Enfrente de esta mentira de los estetas, de este pasatiempo de los ricos, levantemos el arte viviente, el arte humano, aquél que une a los hombres de todas las clases, de todas las naciones. El pasado nos ofrece gloriosos modelos.
Siempre la mayoría de los hombres ha comprendido y ha amado lo que nosotros consideramos como el arte más elevado: la epopeya del Génesis, las parábolas del Evangelio, las leyendas, los cuentos, las canciones populares.
El arte más grande es aquél que traduce la conciencia religiosa de la época. No entendáis por esto una doctrina de la Iglesia. “Cada sociedad tiene una concepción religiosa de la vida: es el ideal de la felicidad más grande, en pos de la cual va esta sociedad”. Todos tienen de ese ideal un sentimiento más o menos claro, y algunos hombres de las avanzadas lo expresan netamente.
Existe siempre una conciencia religiosa, que es el cauce sobre el cual corre el río[710].
La conciencia religiosa de nuestra época es la aspiración a la felicidad realizada por la fraternidad de los hombres. Y no habrá arte verdadero si no trabaja para esta unión; el más alto será aquél que la realice directamente por el poder del amor; pero hay otro que participa en esta tarea, al combatir con las armas de la indignación y del desprecio todo lo que se opone a la fraternidad. Así son las novelas de Dickens, las de Dostoievsky, Los Miserables de Hugo, los cuadros de Millet. Sin alcanzar estas alturas, todo arte que represente la vida cotidiana con simpatía y verdad, acerca entre ellos a los hombres. De esta suerte Don Quijote y el teatro de Molière. Es verdad que este último género de arte peca habitualmente por su realismo demasiado minucioso y por la pobreza de sus asuntos, “cuando se les compara con los modelos antiguos, como la sublime historia de José”. La precisión excesiva de los detalles perjudica a las obras, que no pueden, por esta razón, llegar a ser universales.

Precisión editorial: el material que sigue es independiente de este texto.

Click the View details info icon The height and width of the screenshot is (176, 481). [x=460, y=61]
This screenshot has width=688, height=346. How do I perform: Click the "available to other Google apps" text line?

A las obras modernas las echa a perder un realismo que sería más justo tasar de provincialismo en arte.
Por eso Tolstoi condena, sin vacilar, el principio de su propio genio. ¿Qué le importa sacrificarse todo entero al porvenir y que nada de él quede después?
El arte del porvenir no continuará al del presente, sino que se sustentará sobre otras bases. No será ya el feudo de una casta. El arte no es un oficio, y sí la expresión de sentimientos verdaderos. Ahora bien, el artista sólo puede experimentar un sentimiento verdadero cuando no se aísla, cuando vive la existencia natural del hombre. Por esto, quien se encuentre alejado de la vida está en las peores condiciones para crear.
En lo porvenir, “los artistas serán todos los hombres dotados”. La actividad artística llegará a ser accesible a todos, por “la introducción en las escuelas elementales de la enseñanza de la música y de la pintura, enseñanza que será dada al niño al mismo tiempo que los primeros elementos de la gramática”. Por otra parte, el arte no tendrá ya necesidad de una técnica complicada, como al presente; se encaminará hacia la simplicidad, la nitidez, la concisión, que son propias del arte clásico y sano, del arte homérico[711]. ¡Cuán bello será traducir en este arte los puros lineamientos de los sentimientos universales! Componer un cuento o una canción, dibujar una imagen para millares de seres, tiene más importancia y mayor dificultad que escribir una novela o una sinfonía[712]. Es éste un dominio inmenso y casi virgen. Y gracias a semejantes obras los hombres comprenderán la felicidad de la unión fraternal.